#### [Stored records]
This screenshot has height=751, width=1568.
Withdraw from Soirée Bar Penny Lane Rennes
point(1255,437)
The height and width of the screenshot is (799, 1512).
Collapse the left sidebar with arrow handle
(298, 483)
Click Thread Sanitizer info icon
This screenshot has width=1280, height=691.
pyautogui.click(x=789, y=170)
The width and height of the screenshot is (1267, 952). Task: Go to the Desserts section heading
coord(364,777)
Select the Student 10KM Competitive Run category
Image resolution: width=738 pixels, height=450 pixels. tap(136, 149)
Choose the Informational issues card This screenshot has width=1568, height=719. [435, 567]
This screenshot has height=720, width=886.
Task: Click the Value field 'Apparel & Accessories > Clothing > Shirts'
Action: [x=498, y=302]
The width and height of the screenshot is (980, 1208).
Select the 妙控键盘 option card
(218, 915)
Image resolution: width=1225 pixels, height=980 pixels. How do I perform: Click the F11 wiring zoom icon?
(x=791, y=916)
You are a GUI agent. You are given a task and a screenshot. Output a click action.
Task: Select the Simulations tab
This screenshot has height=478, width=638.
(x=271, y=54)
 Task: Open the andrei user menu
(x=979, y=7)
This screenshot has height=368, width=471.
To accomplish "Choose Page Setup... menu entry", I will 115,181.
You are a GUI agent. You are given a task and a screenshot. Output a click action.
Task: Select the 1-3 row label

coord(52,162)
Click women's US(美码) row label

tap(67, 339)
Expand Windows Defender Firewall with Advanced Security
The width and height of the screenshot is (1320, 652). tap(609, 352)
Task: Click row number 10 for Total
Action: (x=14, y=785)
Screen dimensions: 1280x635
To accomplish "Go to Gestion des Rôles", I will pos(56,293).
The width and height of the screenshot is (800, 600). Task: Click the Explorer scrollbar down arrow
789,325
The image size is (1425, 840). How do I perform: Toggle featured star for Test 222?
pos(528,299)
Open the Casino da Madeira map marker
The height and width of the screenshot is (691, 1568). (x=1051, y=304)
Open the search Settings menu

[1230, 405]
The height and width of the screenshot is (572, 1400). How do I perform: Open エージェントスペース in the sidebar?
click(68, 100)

#### [About this task]
The answer should be a single number: how many lines of the entries hold "accomplish".

#### [Answer to this task]
2